As Stoudamire implements an NBA-style scheme that calls on players to read and react based on what they see on the floor, those two have probably been the best at executing it, the coach said Monday on the ACC coaches teleconference.

They showed their craftiness late in the game against Virginia as the Jackets tried to rally. On the right wing, George dumped the ball into the post to Ndongo, who was unable to make headway against Virginia’s forward Jordan Minor. George asked for the ball back and Ndongo came out to set a screen for him. One-on-one with Minor, George drove and, unable to stay with him, Minor was called for a foul. George hit the ensuing free throws.

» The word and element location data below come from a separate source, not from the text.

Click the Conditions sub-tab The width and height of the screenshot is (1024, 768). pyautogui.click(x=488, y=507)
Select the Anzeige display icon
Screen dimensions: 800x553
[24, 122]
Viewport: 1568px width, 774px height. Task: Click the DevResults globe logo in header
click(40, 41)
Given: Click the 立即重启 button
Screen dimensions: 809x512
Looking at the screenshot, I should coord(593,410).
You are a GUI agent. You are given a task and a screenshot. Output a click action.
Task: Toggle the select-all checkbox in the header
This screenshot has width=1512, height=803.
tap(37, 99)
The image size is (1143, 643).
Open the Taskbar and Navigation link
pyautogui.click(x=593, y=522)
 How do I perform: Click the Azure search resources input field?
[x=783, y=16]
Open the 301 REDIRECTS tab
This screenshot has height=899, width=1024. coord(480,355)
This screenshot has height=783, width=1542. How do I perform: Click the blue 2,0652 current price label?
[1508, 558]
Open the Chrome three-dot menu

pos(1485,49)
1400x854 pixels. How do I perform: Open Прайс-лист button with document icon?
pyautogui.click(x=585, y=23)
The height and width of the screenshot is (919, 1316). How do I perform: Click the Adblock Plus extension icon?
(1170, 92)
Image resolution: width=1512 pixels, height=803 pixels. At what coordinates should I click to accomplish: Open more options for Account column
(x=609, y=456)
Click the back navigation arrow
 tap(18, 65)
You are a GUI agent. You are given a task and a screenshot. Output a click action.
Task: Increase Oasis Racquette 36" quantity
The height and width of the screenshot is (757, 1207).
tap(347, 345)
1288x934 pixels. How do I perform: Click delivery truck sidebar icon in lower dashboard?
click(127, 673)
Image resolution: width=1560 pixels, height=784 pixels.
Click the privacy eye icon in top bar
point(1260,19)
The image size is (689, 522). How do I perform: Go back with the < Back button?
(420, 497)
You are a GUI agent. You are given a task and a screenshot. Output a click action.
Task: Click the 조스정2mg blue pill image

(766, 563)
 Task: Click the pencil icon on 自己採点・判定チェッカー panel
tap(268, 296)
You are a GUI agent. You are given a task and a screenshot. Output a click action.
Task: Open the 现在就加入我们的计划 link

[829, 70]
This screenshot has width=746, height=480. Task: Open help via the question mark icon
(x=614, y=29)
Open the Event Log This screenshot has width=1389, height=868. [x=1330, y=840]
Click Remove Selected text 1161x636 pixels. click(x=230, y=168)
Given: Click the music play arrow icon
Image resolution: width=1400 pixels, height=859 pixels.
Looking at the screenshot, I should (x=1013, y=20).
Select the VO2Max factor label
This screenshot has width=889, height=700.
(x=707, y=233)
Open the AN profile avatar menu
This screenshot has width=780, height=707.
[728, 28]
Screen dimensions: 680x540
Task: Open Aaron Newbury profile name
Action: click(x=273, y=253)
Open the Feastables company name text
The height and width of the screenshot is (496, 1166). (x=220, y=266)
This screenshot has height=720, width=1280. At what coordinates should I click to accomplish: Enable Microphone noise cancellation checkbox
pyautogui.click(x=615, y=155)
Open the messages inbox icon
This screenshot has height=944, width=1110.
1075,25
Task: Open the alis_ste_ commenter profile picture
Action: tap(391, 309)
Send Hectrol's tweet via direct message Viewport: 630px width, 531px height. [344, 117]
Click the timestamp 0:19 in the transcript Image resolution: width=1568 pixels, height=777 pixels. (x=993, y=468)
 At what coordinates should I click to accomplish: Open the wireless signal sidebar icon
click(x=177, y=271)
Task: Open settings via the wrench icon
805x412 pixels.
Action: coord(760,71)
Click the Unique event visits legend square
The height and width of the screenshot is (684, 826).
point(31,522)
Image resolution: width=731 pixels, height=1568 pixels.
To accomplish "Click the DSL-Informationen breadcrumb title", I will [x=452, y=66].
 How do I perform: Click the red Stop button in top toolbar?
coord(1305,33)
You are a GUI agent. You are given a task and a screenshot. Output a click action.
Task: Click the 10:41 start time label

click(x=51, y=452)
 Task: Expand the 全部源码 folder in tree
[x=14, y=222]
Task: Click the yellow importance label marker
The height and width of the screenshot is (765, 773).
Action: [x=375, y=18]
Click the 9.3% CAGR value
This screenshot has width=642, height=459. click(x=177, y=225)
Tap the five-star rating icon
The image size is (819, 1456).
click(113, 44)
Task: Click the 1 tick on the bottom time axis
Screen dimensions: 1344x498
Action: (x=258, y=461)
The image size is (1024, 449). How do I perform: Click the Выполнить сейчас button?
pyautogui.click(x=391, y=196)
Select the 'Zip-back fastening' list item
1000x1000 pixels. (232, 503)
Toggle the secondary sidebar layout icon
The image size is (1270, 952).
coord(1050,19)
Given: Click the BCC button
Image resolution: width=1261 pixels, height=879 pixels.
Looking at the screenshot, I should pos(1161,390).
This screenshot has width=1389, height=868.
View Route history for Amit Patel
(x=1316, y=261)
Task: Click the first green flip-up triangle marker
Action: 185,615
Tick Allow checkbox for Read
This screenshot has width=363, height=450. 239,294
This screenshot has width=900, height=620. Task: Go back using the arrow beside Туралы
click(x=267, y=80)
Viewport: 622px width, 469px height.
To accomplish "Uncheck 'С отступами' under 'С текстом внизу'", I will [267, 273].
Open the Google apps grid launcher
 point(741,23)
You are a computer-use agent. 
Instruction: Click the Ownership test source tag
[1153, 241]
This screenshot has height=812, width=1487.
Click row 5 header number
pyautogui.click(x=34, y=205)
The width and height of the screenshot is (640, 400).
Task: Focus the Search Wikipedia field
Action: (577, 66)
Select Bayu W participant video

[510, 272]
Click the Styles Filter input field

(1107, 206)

“Knowing the scouting report, they hedge high and I know that (Minor) is not as fast on his feet,” George said. “That was kind of to cut down time and get a quick bucket (or) draw the foul.”

It’s easy to envision George and Ndongo becoming a dominant pick-and-roll pair in the future, presuming the transfer portal and name, image and likeness deals don’t beckon them elsewhere.

With a record of 9-9 and ranked 122nd in KenPom as of Monday, it doesn’t look like Tech is headed for any sort of postseason barring a stunning turnaround over the final 13 regular-season games.

Perhaps not next year, either. Stoudamire is committed to building his roster with high school recruits as opposed to bringing in transfers.

He needs more players with skill and savvy like Baye and George, NBA aspirants who want to devour scouting reports and fight through screens whether they’re ahead by 10 points or down by 10. And Stoudamire has to figure out how to develop the willingness to do so.

“That’s the thing that I’ve been fighting and trying to get across to our guys,” he said. “That, to me, is why we, collectively, have had our moments but we’ve consistently been inconsistent and that drives me crazy as a coach.”